What is a junk folder and how often should I check it?
It is important to check your junk folder because sometimes legitimate messages are incorrectly classified as junk by your email service. If you don’t check your junk folder, you might miss important emails from your colleagues, students, or other contacts.
You should check your junk folder regularly (daily or weekly) to make sure that you don’t miss any good messages. You can also mark them as not junk to move them back to your inbox or any folder. This will also improve the accuracy of our spam filter for future messages.
Why do safe emails sometimes end up in my junk folder?
Legitimate emails sometimes end up in the junk folder because your email service tries to protect you from spam messages. Spam messages are unwanted or harmful emails that can clutter your inbox or even harm your computer or data.
VIU uses a system called Exchange Online Protection (EOP) to filter spam messages. EOP looks at different things about each message, such as who sent it, what it says, and how it was delivered. Based on these things, EOP decides if a message is spam or not.
Sometimes, EOP can make mistakes and mark good messages as spam by accident. This can happen for various reasons, such as:
- The sender of the message has a bad reputation or has been reported as a spammer by other users.
- The content of the message contains words or links that are commonly used by spammers.
- The delivery of the message was done in a way that is suspicious or unusual.
When EOP marks a message as spam, it moves it to your Junk Email folder. This is why you should check your Junk Email folder regularly to make sure you don’t miss any good messages. You can also tell EOP which messages are not junk by reporting them as as safe. This will help EOP learn from its mistakes and improve its filtering for future messages
Why do unsafe emails sometimes end up in my inbox?
Sometimes, EOP can miss some spam or phishing emails and let them through to your inbox. This can happen for various reasons, such as:
- The spam or phishing email is new or cleverly designed to avoid detection by EOP.
- The sender of the email has a good reputation or has been added to your safe list by mistake.
- The settings of your email service are too permissive or have been overridden by legacy rules that allow some spam or phishing emails to bypass EOP.
When EOP misses a spam or phishing email, it ends up in your inbox. This is why you should be careful when opening any email that looks suspicious or unfamiliar. You can also help EOP improve its filtering by reporting any spam or phishing emails that you find in your inbox. This will help EOP learn from its mistakes and block similar emails in the future.

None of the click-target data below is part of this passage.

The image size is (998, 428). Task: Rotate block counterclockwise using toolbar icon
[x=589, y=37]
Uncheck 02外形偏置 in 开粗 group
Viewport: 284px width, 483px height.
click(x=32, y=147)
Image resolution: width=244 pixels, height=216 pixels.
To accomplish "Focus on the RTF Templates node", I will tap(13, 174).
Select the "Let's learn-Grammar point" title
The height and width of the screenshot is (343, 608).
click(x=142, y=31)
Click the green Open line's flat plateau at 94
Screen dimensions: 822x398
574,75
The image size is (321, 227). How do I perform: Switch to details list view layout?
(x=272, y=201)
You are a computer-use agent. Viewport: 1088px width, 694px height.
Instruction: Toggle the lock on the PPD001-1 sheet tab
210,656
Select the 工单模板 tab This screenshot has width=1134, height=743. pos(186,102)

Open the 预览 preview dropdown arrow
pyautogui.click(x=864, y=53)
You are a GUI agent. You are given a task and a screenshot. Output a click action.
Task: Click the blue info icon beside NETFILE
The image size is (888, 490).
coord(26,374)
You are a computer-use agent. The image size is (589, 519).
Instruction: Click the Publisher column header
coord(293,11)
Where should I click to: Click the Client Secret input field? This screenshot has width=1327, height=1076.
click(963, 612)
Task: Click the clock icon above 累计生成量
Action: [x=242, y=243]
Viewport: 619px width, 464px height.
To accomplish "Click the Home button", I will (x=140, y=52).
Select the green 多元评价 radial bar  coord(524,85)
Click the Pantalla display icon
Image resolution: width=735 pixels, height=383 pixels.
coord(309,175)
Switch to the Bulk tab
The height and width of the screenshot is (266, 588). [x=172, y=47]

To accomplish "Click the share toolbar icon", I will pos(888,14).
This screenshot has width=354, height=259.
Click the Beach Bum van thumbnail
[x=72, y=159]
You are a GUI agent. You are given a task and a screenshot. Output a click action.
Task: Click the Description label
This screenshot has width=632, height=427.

What file types are restricted?
Emails containing attachments with the following file extensions will be automatically quarantined:
.ace
.apk
.app
.appx
.ani
.arj
.bat
.cab
.cmd
.com
.deb
.dex
.dll
.elf
.exe
.hta
.img
.iso
.jar
.jnlp
.kext
.lha
.lib
.library
.lnk
.lzh
.macho
.msc
.msi
.msix
.msp
.mst
.pif
.ppa
.ppam
.reg
.rev
.scf
.scr
.sct
.sys
.uif
.vb
.vbe
.vbs
.vxd
.wsc
.wsf
.wsh
.xll
.xz
.z
If you need to send these kinds of files, please use OneDrive and share the file to the intended recipient from there.